» **THE DATA**:
'''
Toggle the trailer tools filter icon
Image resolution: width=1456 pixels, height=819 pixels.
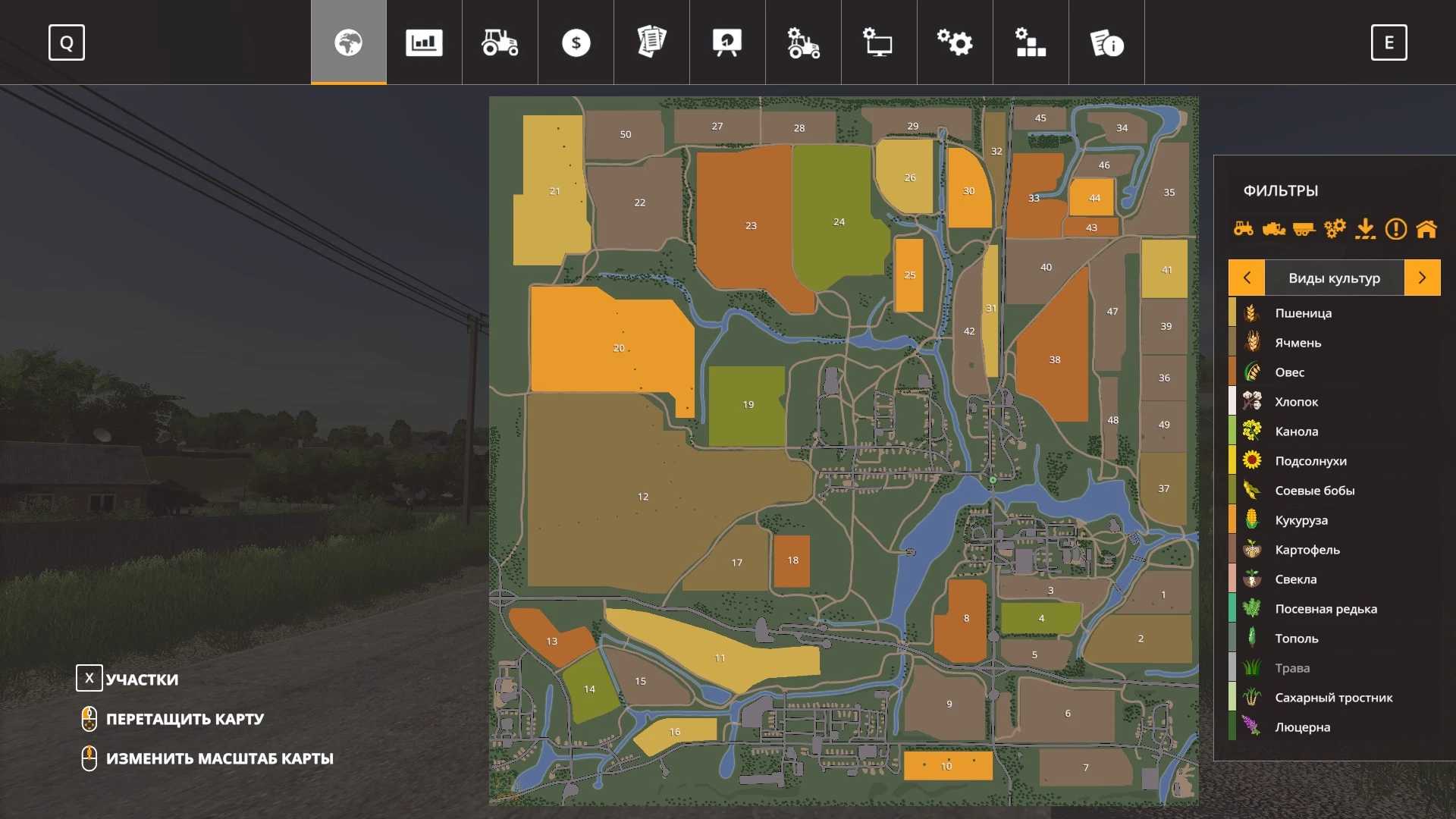click(x=1304, y=228)
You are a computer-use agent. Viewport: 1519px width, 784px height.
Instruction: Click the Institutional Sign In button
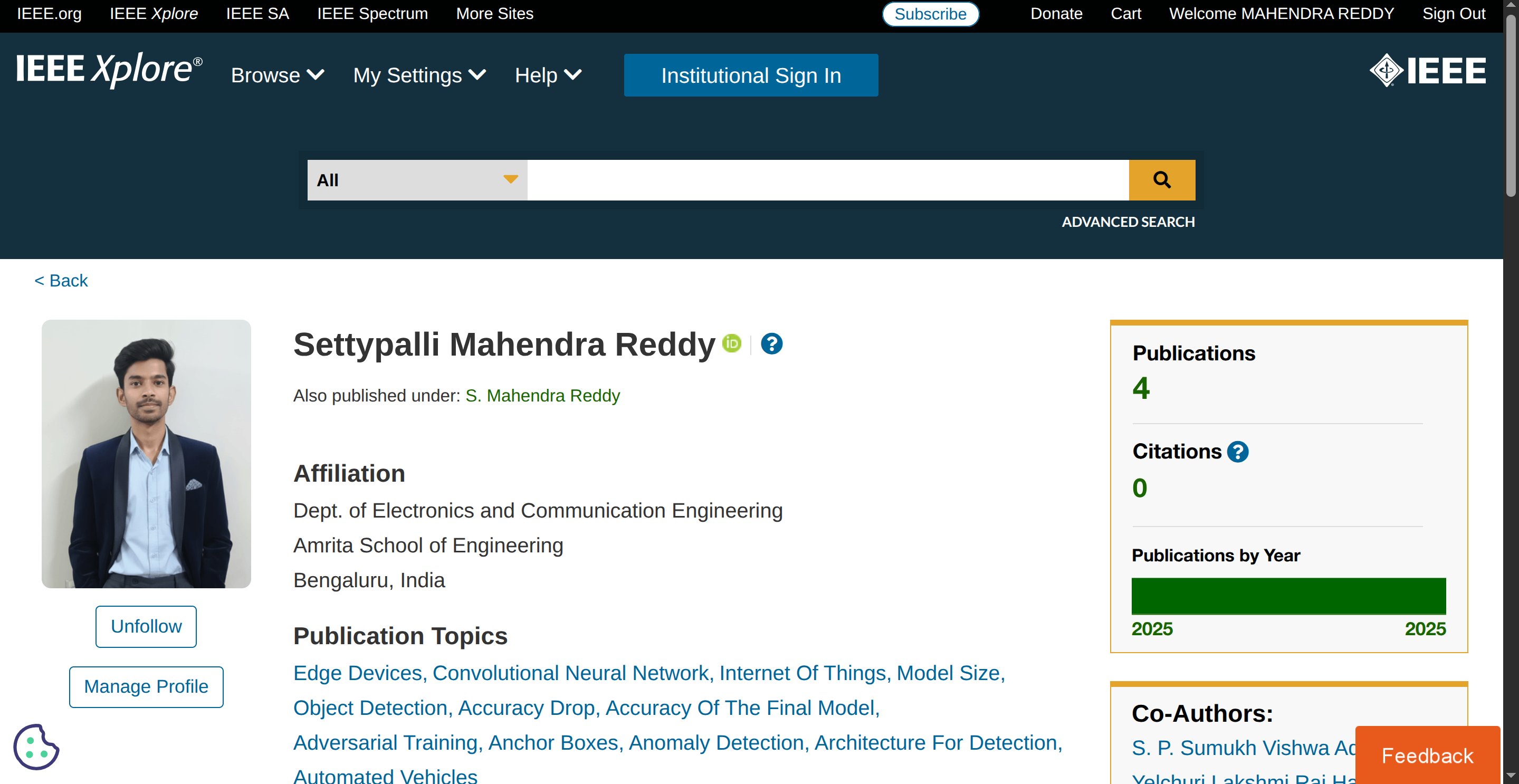pyautogui.click(x=750, y=75)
'''
» **WHAT YOU ARE ASKED TO DO**:
Copy nothing but the lines above from the one with "You are a computer-use" through the end of the material, word for word, and drop the pictures.

» **OUTPUT OF THE TASK**:
You are a computer-use agent. Viewport: 1519px width, 784px height.
Instruction: Click the Institutional Sign In button
pyautogui.click(x=750, y=75)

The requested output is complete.